I'm with an ENFJ-female. I love light.. very light, she loves tough and hard yet fair and reasonable. In the beginning I was tbh terrified AF.

She's not bored with me. I get bored with her sometimes... xxxJs bore me sometimes. I guess because I'm not clingy, wanting, longing, over-the-top-commited-til-death, jealous and actully try to work the relationship with her. I realize it takes two "to tango" and she knows that too. And the part I'm giving the best sex experience she's had in her life (she's 40+ years old).


----------



## SevenENTP (Nov 5, 2016)

As an ENTP, my longest lasting relationships have all been with ENFJs, with the exception of one INFJ. I find ENFJs to be far more into relationships than ENFPs, which when paired with us can be complete chaos. Like anyone else, it's good not to be too cilngy, but I'd be far more concerned if you had fallen for an ENFP.


----------



## Stella_4E (Sep 29, 2021)

pwowq said:


> I'm with an ENFJ-female. I love light.. very light, she loves tough and hard yet fair and reasonable. In the beginning I was tbh terrified AF.
> 
> She's not bored with me. I get bored with her sometimes... xxxJs bore me sometimes. I guess because I'm not clingy, wanting, longing, over-the-top-commited-til-death, jealous and actully try to work the relationship with her. I realize it takes two "to tango" and she knows that too. And the part I'm giving the best sex experience she's had in her life (she's 40+ years old).

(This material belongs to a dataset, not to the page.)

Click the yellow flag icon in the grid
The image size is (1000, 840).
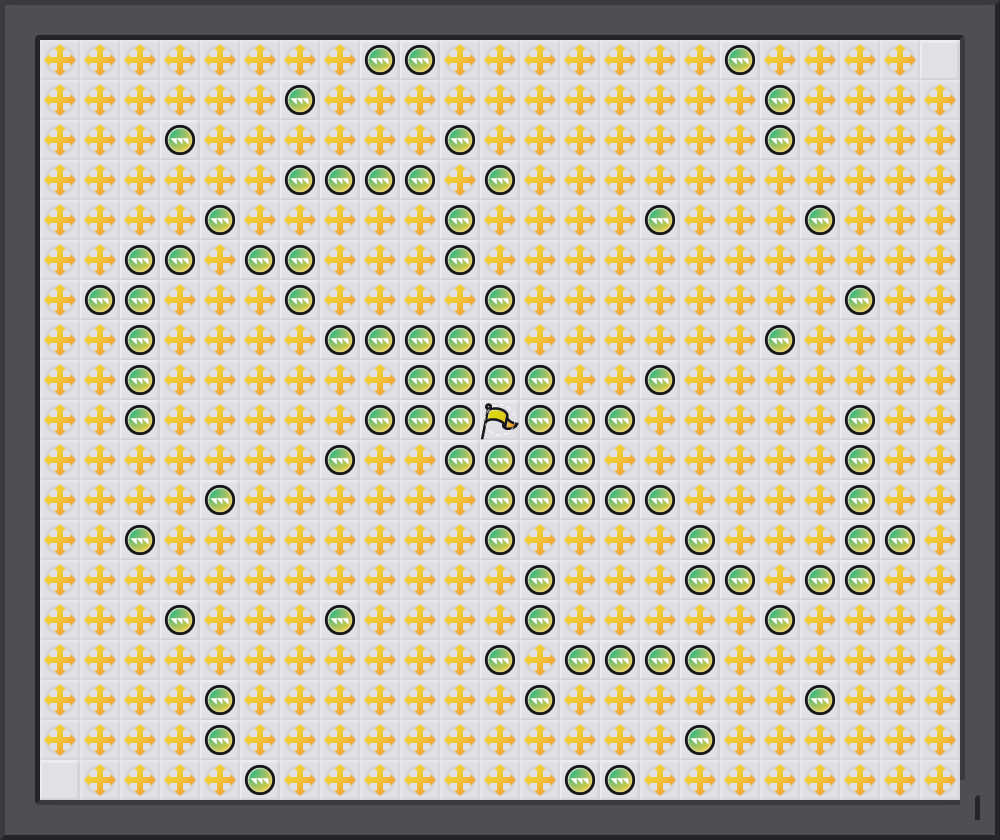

I see. Yes they do go hard. Some people in zod community call that love bomb.
In my younger days, i was emotionally distant, get bored with people easily, my partners would complain I don't show my emotions. The old me would have gotten suffocated by the Enfj too but after losing at my own game. I value different approach, appreciate people who aren't afraid to express themselves, and that's exactly what my enfj gave me. 
Hope it last tho


----------



## Stella_4E (Sep 29, 2021)

SevenENTP said:


> As an ENTP, my longest lasting relationships have all been with ENFJs, with the exception of one INFJ. I find ENFJs to be far more into relationships than ENFPs, which when paired with us can be complete chaos. Like anyone else, it's good not to be too cilngy, but I'd be far more concerned if you had fallen for an ENFP.


Ahh. I used to be all about zodiac so this is the first time i know my partner's personality type. So I am not sure if I had been with or if I had met any Enfp in my past🤔


----------



## Behnam Agahi (Oct 27, 2020)

Stella_4E said:


> I am an Infp with an Enfj guy. Things are great between us. Chemistry is good. BUT i have trust issue (i know it's not his fault) and knowing his past(he used to be such a fboy in his younger days) often makes me doubt like what if he gets bored of me one day. That would suck BIG TIME because as an Infp, I love hard. I don't jump in and out. I get into relationship only when I see them in my future and I see him. He is loyal and fully committed too but as I said, my last ex gave me all those loyalty and forever promises only for me to find out he'd been taking with his ex again months later (dump his A ofc) makes me think people eventually change their mind.
> This is my first time dealing with an Enfj so I wonder what they are like for long term. ..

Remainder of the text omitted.